1. Subspaces

Definition 1.1: Subspace

A subset $W$ of a vector space $V$ over a field $F$ is a subspaceif $W$ is itself a vector space over $F$ under the operations inherited from $V$ .

Theorem 1.1: Subspace Criterion

A non-empty subset $W$ of a vector space $V$ is a subspace if and only if:

For all $u, v \in W$ , $u + v \in W$ (closed under addition)
For all $v \in W$ and $\alpha \in F$ , $\alpha v \in W$ (closed under scalar multiplication)

Proof:

(⇒) If $W$ is a subspace, it satisfies all vector space axioms, including closure.
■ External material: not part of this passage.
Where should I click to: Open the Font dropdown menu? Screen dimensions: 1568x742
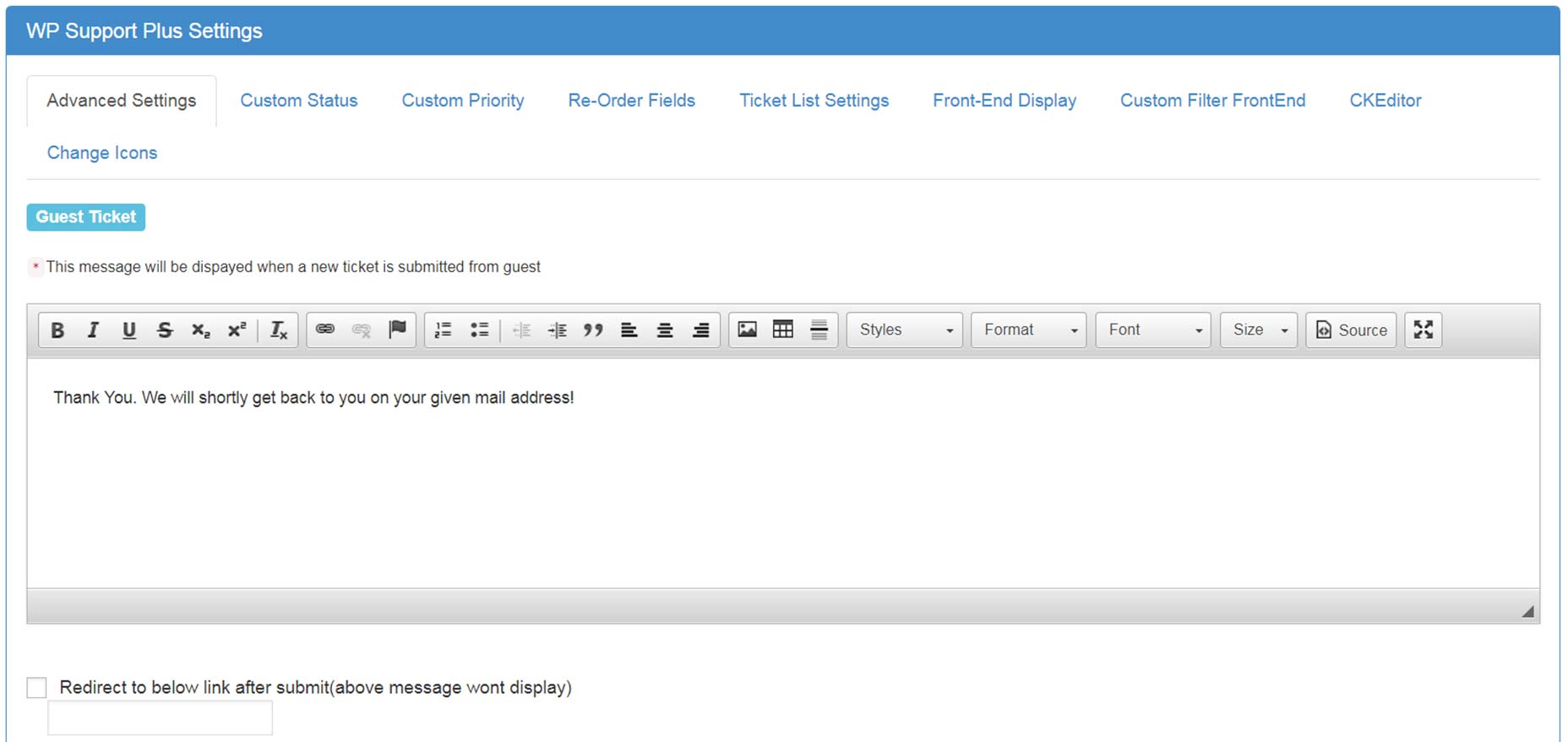(1152, 330)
(⇐) If closure holds, we verify:

Zero vector: $0 = 0 \cdot v \in W$ for any $v \in W$
Additive inverses: $-v = (-1) \cdot v \in W$
All other axioms are inherited from $V$

∎

Example 1.1: Subspace Examples

$\{(x, y) \in \mathbb{R}^2 : x = 2y\}$ is a subspace of $\mathbb{R}^2$
The set of all $n \times n$ symmetric matrices is a subspace of $M_n(\mathbb{R})$
The set of polynomials of degree at most $n$ is a subspace of $\mathbb{R}[x]$

Example 1.3: More Subspace Examples

The set of all $m \times n$ matrices with trace zero is a subspace of $M_{m \times n}(F)$ (for square matrices)
The set of continuous functions $C[a, b]$ is a subspace of the vector space of all functions from $[a, b]$ to $\mathbb{R}$
The set of solutions to a homogeneous linear system $Ax = 0$ is a subspace of $F^n$
The set of all upper triangular $n \times n$ matrices is a subspace of $M_n(F)$

Theorem 1.3: One-Step Subspace Test

A non-empty subset $W$ of a vector space $V$ is a subspace if and only if for all $u, v \in W$ and $\alpha \in F$ , we have:

\alpha u + v \in W

Proof:

(⇒) If $W$ is a subspace, it's closed under addition and scalar multiplication, so $\alpha u + v \in W$ .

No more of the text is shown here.